WORK ORDER.
The lines below, from the one holding "This screenshot has width=1022, height=817." through the one holding "Select the grey 1,19285 price tag", are to be restated word for word, with all images left out.

MATERIAL PROVIDED.
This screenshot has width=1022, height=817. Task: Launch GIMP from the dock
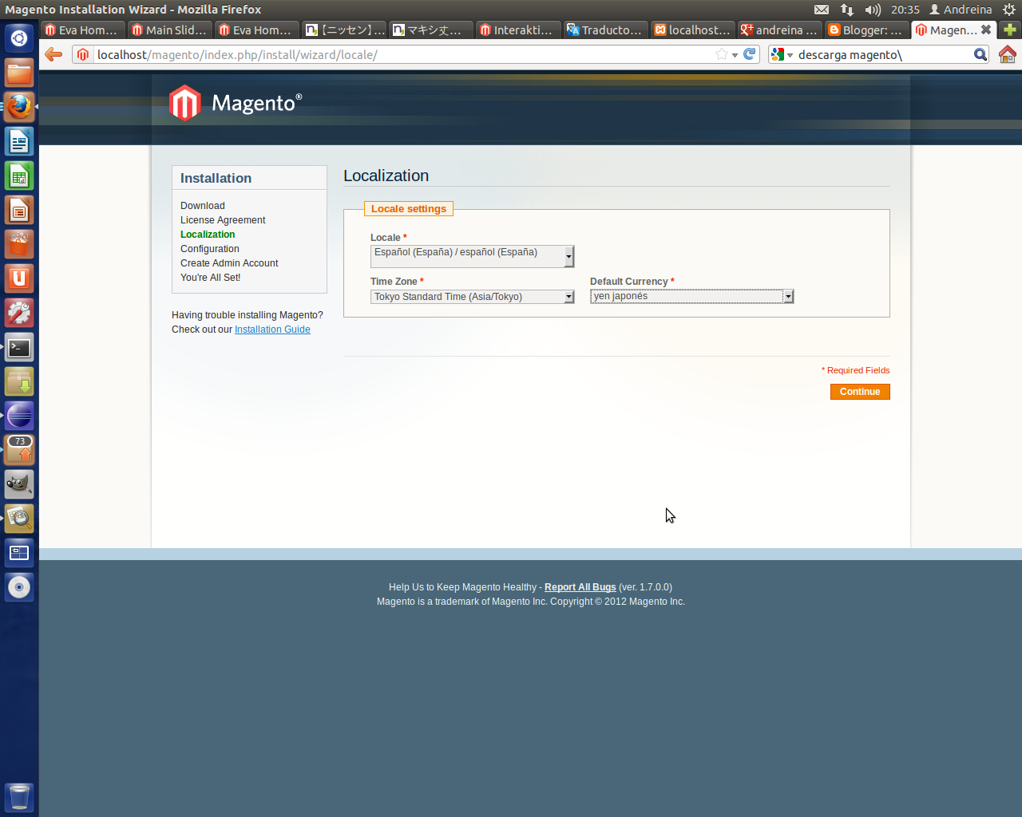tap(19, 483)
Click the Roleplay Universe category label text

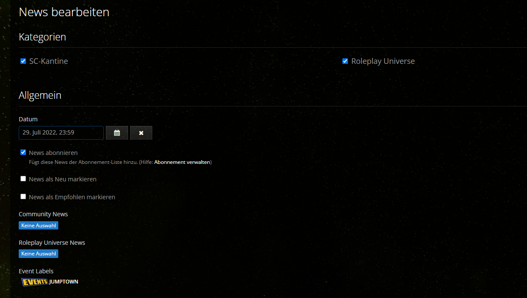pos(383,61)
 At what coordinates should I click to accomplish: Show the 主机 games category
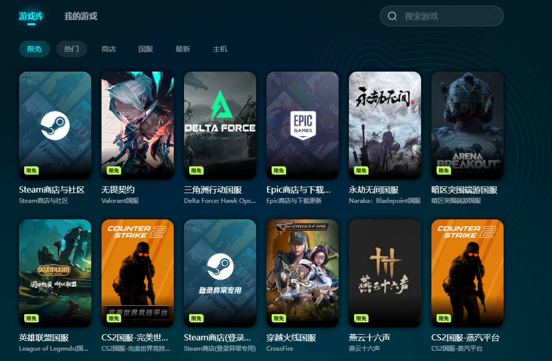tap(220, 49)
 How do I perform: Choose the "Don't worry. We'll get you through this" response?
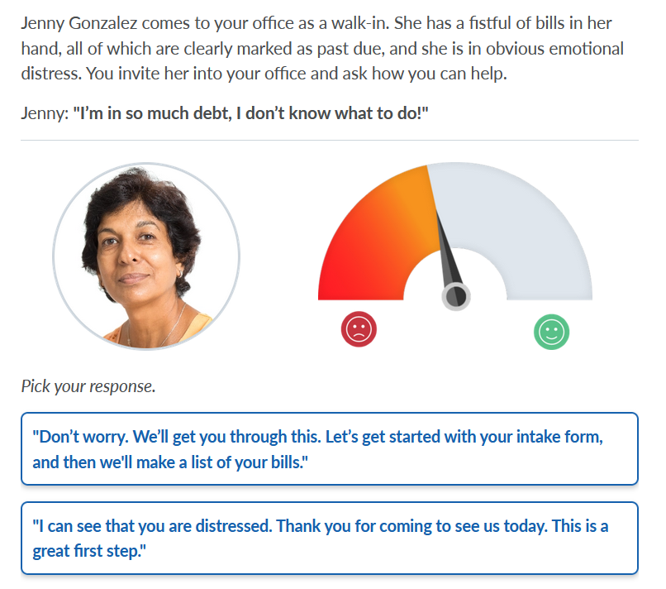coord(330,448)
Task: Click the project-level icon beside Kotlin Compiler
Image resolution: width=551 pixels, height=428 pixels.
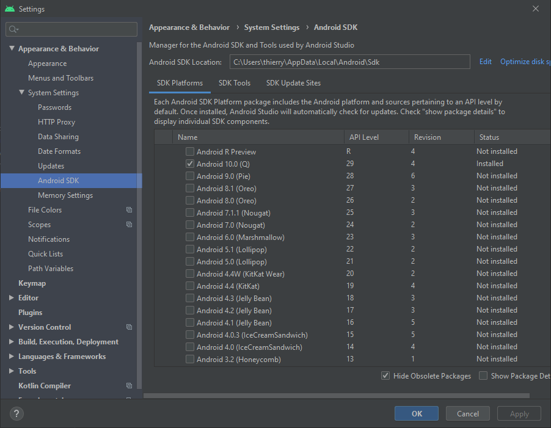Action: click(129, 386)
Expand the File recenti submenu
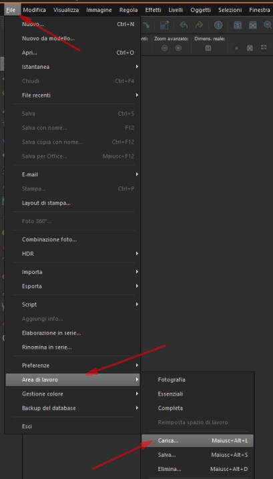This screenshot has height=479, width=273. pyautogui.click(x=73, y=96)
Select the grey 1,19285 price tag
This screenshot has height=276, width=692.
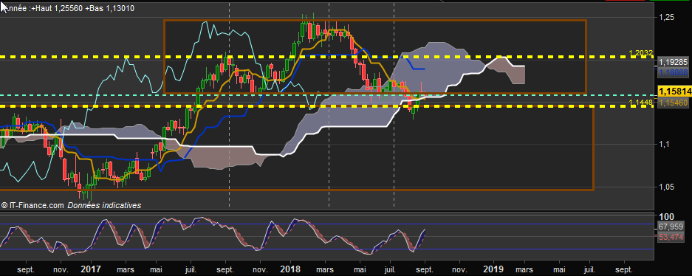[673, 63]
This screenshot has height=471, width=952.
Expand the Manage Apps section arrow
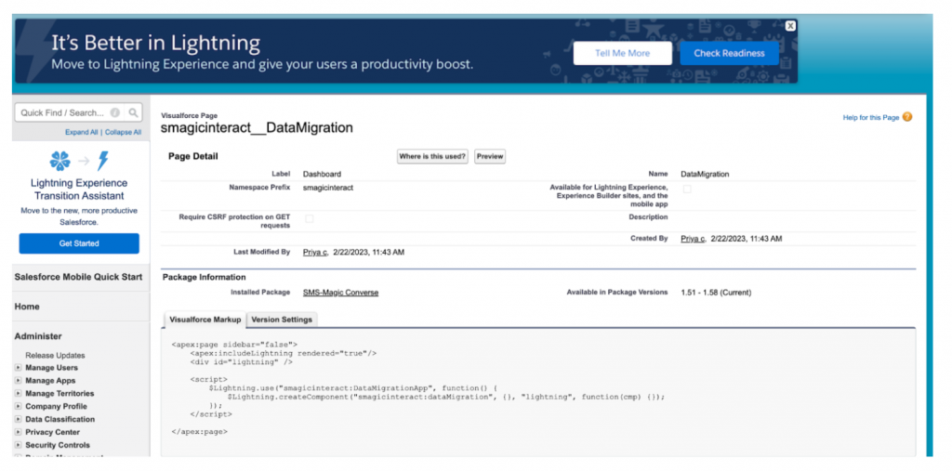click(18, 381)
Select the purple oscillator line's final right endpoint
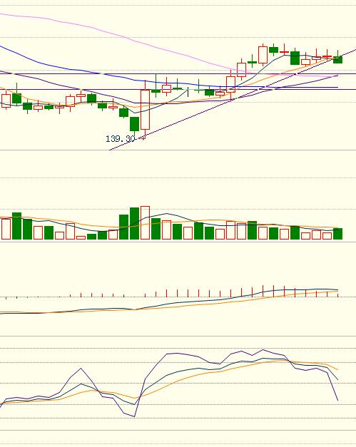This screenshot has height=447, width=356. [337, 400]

* * *

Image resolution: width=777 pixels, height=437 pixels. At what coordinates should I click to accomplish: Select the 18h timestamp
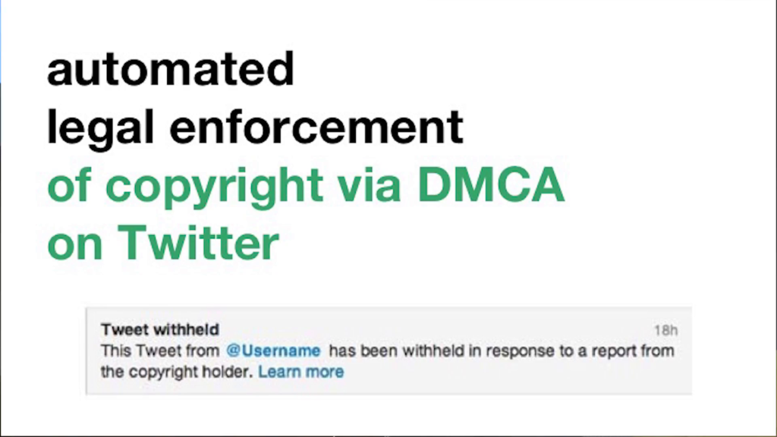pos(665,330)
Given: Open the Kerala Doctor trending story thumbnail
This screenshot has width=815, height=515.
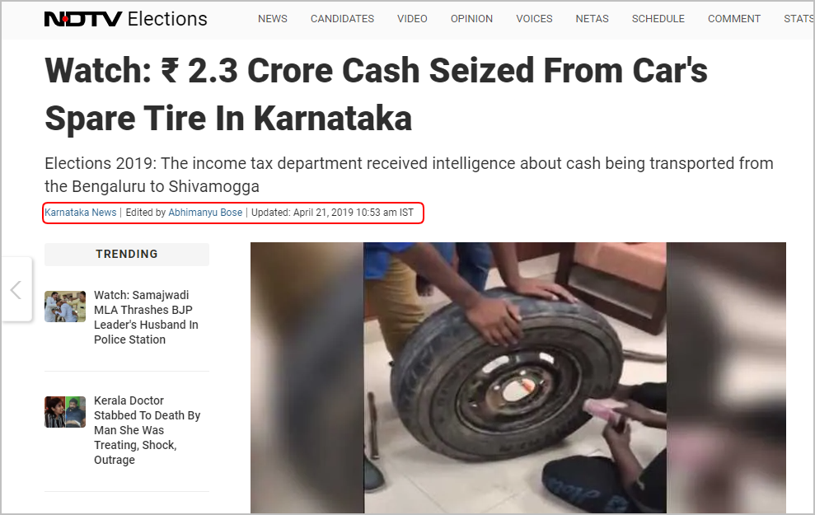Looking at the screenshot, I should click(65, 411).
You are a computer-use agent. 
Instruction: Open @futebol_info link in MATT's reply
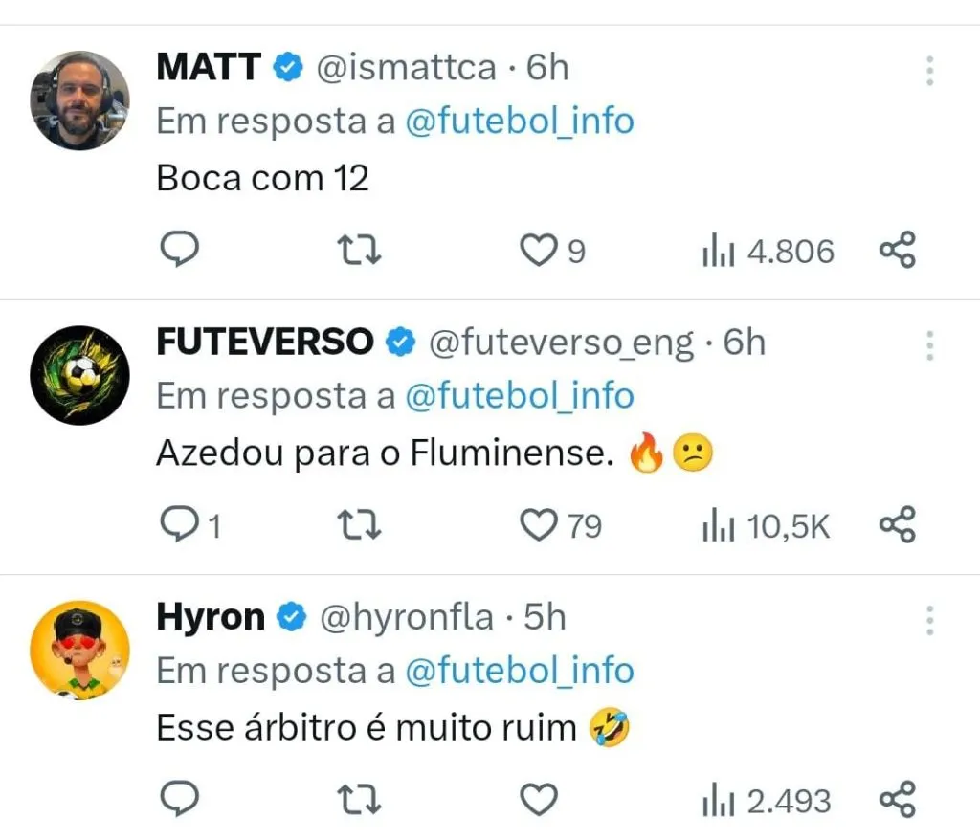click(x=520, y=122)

ANSWER BOX.
This screenshot has width=1022, height=817. Task: Launch GIMP from the dock
tap(19, 483)
Click the Roleplay Universe category label text

pos(383,61)
 At what coordinates should I click to accomplish: Show the 主机 games category
tap(220, 49)
 How do I perform: Choose the "Don't worry. We'll get you through this" response?
coord(330,448)
Task: Click the project-level icon beside Kotlin Compiler
Image resolution: width=551 pixels, height=428 pixels.
Action: click(129, 386)
Expand the File recenti submenu
This screenshot has height=479, width=273. pyautogui.click(x=73, y=96)
Select the grey 1,19285 price tag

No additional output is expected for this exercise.